TOTAL:  89124790272 (84996.0 MiB) Bytes mapped (virtual memory used)

Per Size-Class Information

Requests for memory are rounded to convenient sizes. For example a request for 15 bytes could be rounded to 16 bytes. These sizes are referred to as class sizes. There are various caches in TCMalloc where memory gets held, and the per size-class section reports how much memory is being used by cached objects of each size.

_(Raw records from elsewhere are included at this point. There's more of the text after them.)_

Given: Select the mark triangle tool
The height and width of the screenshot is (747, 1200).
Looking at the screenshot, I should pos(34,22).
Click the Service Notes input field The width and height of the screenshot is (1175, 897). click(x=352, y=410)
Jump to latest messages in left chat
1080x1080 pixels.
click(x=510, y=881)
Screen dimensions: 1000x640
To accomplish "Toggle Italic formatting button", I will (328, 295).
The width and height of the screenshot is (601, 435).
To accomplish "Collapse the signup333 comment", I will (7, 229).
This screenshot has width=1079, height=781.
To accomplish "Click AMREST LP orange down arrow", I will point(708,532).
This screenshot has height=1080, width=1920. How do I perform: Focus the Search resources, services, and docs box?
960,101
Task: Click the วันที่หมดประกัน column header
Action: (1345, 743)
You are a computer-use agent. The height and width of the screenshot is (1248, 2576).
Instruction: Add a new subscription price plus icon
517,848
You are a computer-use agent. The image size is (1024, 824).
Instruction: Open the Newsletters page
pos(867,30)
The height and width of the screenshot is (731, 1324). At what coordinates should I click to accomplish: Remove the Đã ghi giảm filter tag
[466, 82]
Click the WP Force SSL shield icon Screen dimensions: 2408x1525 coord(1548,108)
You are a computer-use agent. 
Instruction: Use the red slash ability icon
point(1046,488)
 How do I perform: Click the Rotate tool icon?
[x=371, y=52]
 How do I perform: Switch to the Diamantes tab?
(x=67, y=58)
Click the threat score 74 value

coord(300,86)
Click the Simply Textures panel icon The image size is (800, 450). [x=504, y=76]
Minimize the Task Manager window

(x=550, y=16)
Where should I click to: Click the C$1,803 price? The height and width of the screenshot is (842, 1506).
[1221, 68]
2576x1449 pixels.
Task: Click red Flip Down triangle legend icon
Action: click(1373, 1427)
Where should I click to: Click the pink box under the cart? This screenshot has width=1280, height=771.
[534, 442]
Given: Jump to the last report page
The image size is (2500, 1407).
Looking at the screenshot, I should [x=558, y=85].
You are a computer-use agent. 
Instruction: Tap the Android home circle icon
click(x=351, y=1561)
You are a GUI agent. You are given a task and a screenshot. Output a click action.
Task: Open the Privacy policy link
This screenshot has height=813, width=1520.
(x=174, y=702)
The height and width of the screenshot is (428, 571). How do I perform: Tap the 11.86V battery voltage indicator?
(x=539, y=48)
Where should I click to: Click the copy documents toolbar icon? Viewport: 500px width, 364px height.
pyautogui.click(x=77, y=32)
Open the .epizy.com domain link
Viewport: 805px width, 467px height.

The columns reported for each size-class are:

Total size of freelists for per-thread and per-CPU caches,
transfer cache, and central cache, as well as number of
live pages, returned/requested spans by size-class
------------------------------------------------
class   1 [        8 bytes ] :    45645 objs;   0.3 MiB;   0.3 cum MiB;       73 live pages; spans:     19 ret /     92 req = 0.2065;
class   2 [       16 bytes ] :    39942 objs;   0.6 MiB;   1.0 cum MiB;      120 live pages; spans:      3 ret /    123 req = 0.0244;
class   3 [       24 bytes ] :    84130 objs;   1.9 MiB;   2.9 cum MiB;      807 live pages; spans:   1330 ret /   2137 req = 0.6224;
class   4 [       32 bytes ] :   107271 objs;   3.3 MiB;   6.2 cum MiB;     1048 live pages; spans:    420 ret /   1468 req = 0.2861;
class   5 [       40 bytes ] :    82230 objs;   3.1 MiB;   9.3 cum MiB;      790 live pages; spans:    962 ret /   1752 req = 0.5491;
...

Central Cache Free List Span Utilization

Central cache free list manages memory in spans, where each span is a collection of one or more TCMalloc pages. We track histogram of span utilization, where each column refers to the number of spans with allocated objects less than N.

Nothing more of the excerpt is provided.